Aufgabenteile:
[A] Welches überraschende Ergebnis zur Atmung der Waldökosysteme nennt der Textauszug zum Waldklimaschutz?
[B] Schreiben Sie den Textauszug zum Waldklimaschutz im Anschluss an seinen letzten Satz weiter.

Vorliegender Textauszug:
****

Ein Grund für die kontroverse Diskussion ist, dass laut den Vorgaben der IPCC-Richtlinien eine Holzentnahme aus dem Wald als unmittelbare CO2-Emission zu verrechnen ist. Obwohl es sich um biogene und nicht um fossile Emissionen handelt. Das führt zu einer Verlagerung des Waldklimaschutzes hin zu einer Speicherung in lebender und toter Biomasse. Dies lässt jedoch den größten Hebel außeracht, den der Wald beim Klimaschutz hat: Die Vermeidung fossiler und CO2-intensiver Rohstoffe bzw. Materialien durch die Verwendung von Holz.

Holzernte regt Waldwachstum an

Den größten Vorteil sehen die Autoren weiterhin in der zielgerichteten Nutzung der Wälder. Dabei beziehen sie sich ausdrücklich nur auf nachhaltige Bewirtschaftungsformen, wie sie in Europa schon seit Generationen vorzufinden sind: es wird nicht mehr geerntet, als nachwächst. In dem Forschungsprojekt wurde der CO2-Austausch, die „Atmung“ verschiedener Waldökosysteme untersucht. Das überraschende Ergebnis: Die Holzernte hat im Vergleich zu nicht bewirtschafteten Wäldern de facto keinen Einfluss auf die Atmung des Ökosystems. Die Wissenschaftler schließen daraus, dass die verbleibenden Bäume bzw. die benachbarten Bestände bei vermehrtem Lichtgenuss und höherer Wasserverfügbarkeit die mit der Ernte entnommene Holz-Biomasse rasch vollständig kompensieren können.

****

Datenteil:
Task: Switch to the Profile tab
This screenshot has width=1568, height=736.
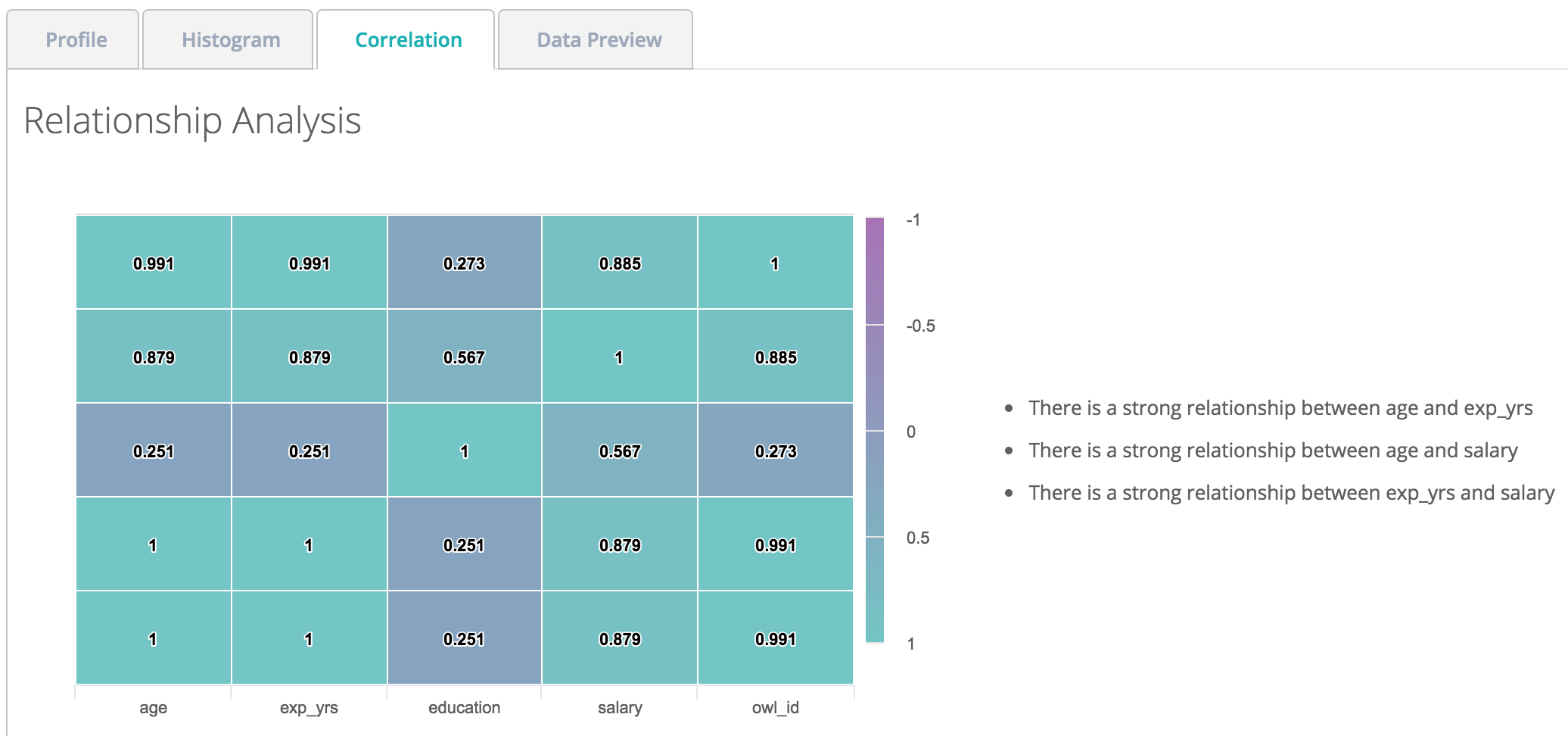Action: click(x=76, y=40)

****

Lösungen je Aufgabe:
[A] Die Holzernte hat im Vergleich zu nicht bewirtschafteten Wäldern de facto keinen Einfluss auf die Atmung des Ökosystems.

[B]
 

Der „Speicherwald“ – ein Märchen

Die Europäische Kommission wendet sich in ihrer Klimapolitik zunehmend von der Holzverwendung ab und forciert die Kohlenstoffanreicherung in Ökosystemen. Dabei liegt die Annahme zugrunde, dass der Kohlenstoffvorrat in Wäldern ausreichend erhöht werden kann, um eine großräumige, langfristige und stabile Kohlenstoffsenke zu schaffen. Es bleibt jedoch unbeachtet, dass Wälder mit zunehmendem Alter instabil werden. Waldökosysteme mit hohen Vorräten werden somit in Zukunft immer mehr zu Quellen von Treibhausgasen. Die Klimawandel bedingte Zunahme großräumiger feuer-, wind- oder insektenbedingter Störungen deutet in der Tat darauf hin, dass die Holzvorräte auf Landschaftsebene wahrscheinlich abnehmen werden, was das Erreichen maximaler Vorräte weniger wahrscheinlich macht. Dass die Speicherung großer Kohlenstoffvorräte im Wald riskant ist, wurde kürzlich auch durch eine UNESCO-Studie über die Welt-Naturerbe-Wälder veranschaulicht, wo viele der Wälder zu Netto-Kohlenstoffquellen wurden. Diese Wälder werden nicht bewirtschaftet.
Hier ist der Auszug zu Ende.